Il est pas méchant

Chaque fois, on se sent ridicule.

— Ne vous en faites pas, il est pas méchant !

Et c’est toujours très méprisant. Percé à jour, on doit bien convenir que l’on a peur. Vraiment, cela se voit autant que ça ? On croyait donner le change avec un « couché couché » faussement débonnaire. Mais les chiens, vous savez, ils le sentent. Autrement dit, pas moyen de tricher, et votre babillage dérisoire n’est que niaise simulation. Votre peur transpire, et l’aimable toutou vous terrorise à juste titre : la terreur vient de vous.

À votre insu, vous répandez sans doute une odeur, quelle horreur, un signe d’infamie, peut-être trop discret pour les humains, mais que les chiens…

— Allez, couché !

Comme on le hait, cet aplomb du propriétaire ! Comme on l’envie, cette tranquille autorité. Le pire, toutefois, c’est quand elle est transgressée, quand le molosse continue à gronder à vos pieds, en feignant de ne pas vous regarder. On gagne alors le droit d’entendre un :

— Je comprends pas. Il ne fait jamais ça !

Vous voilà rejeté dans la catégorie des anormaux, des vaguement pervers. Si le chien vous en veut autant, c’est qu’il doit bien y avoir en vous une tare secrète, une hostilité latente.

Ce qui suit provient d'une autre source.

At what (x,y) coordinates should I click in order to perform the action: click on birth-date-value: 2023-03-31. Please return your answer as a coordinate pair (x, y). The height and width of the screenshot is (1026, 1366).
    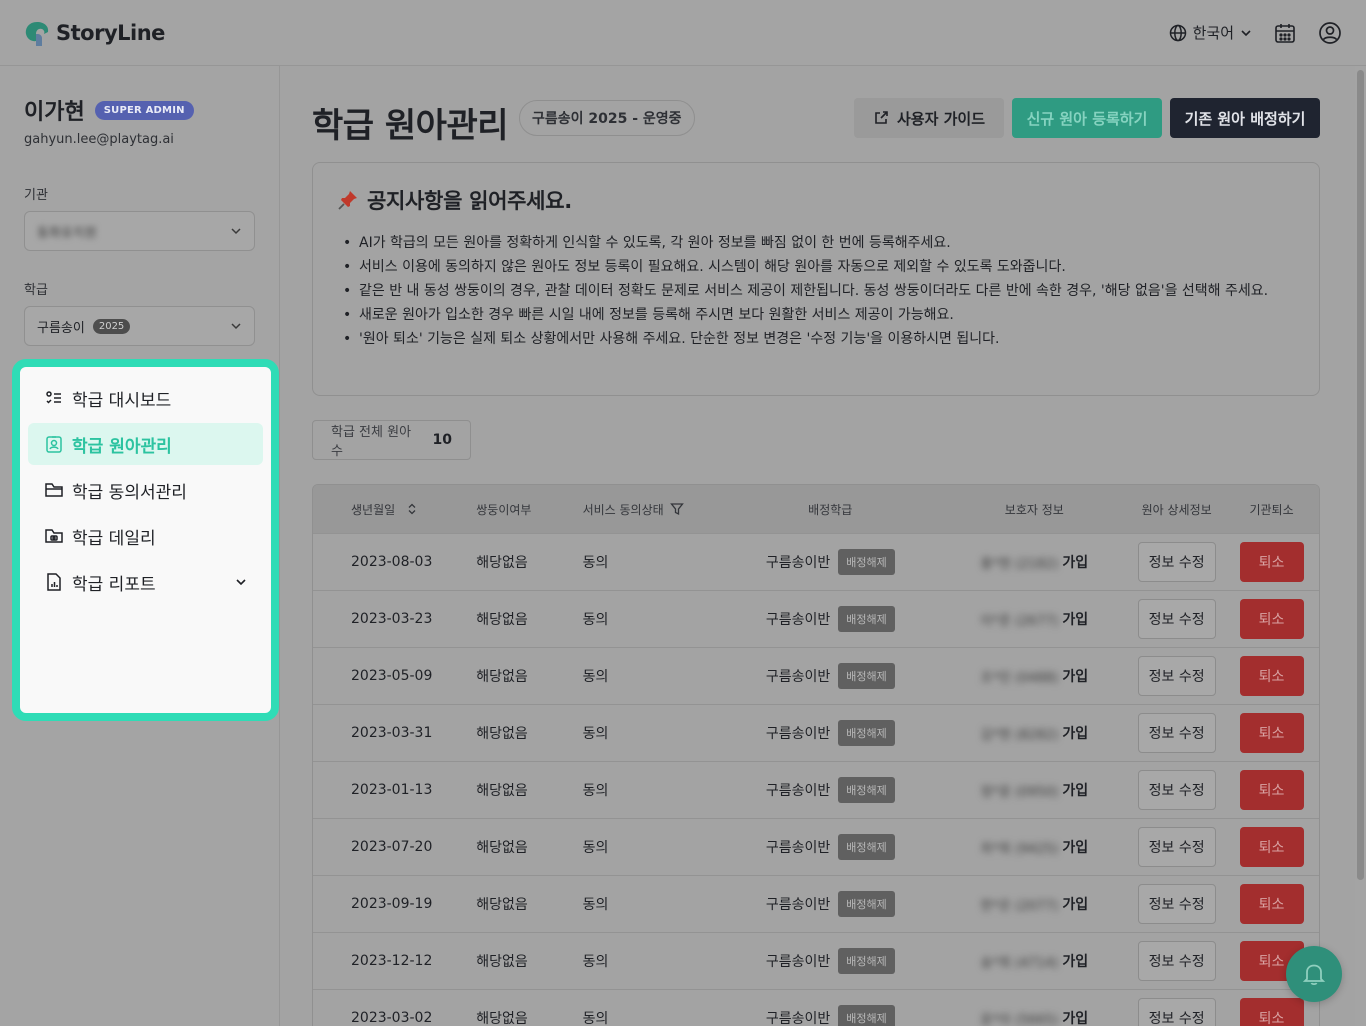
    Looking at the image, I should click on (392, 733).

Plus tout à fait latente, pour le coup Davantage qu’à l’obstiné canidé, elle se voue au maître. Car il le fait exprès, bien sûr. Cette façon de laisser son médor en liberté juste ce qu’il faut pour agresser autrui en toute bonne foi – excusez-moi, je ne vous avais pas vu arriver –, toute cette stratégie matoise qui possède un seul but vous diminuer, vous rabaisser au rôle de vaincu contraint d’implorer la clémence, c’est tout un art. L’écologie apparente du possesseur qui laisse un peu vagabonder sa bête n’est là que pour masquer un sadisme goguenard, si confortable. Et ça, vous le sentez, car après tout les chiens n’ont pas l’apanage complet de la médiumnité. Attention. Maître pervers.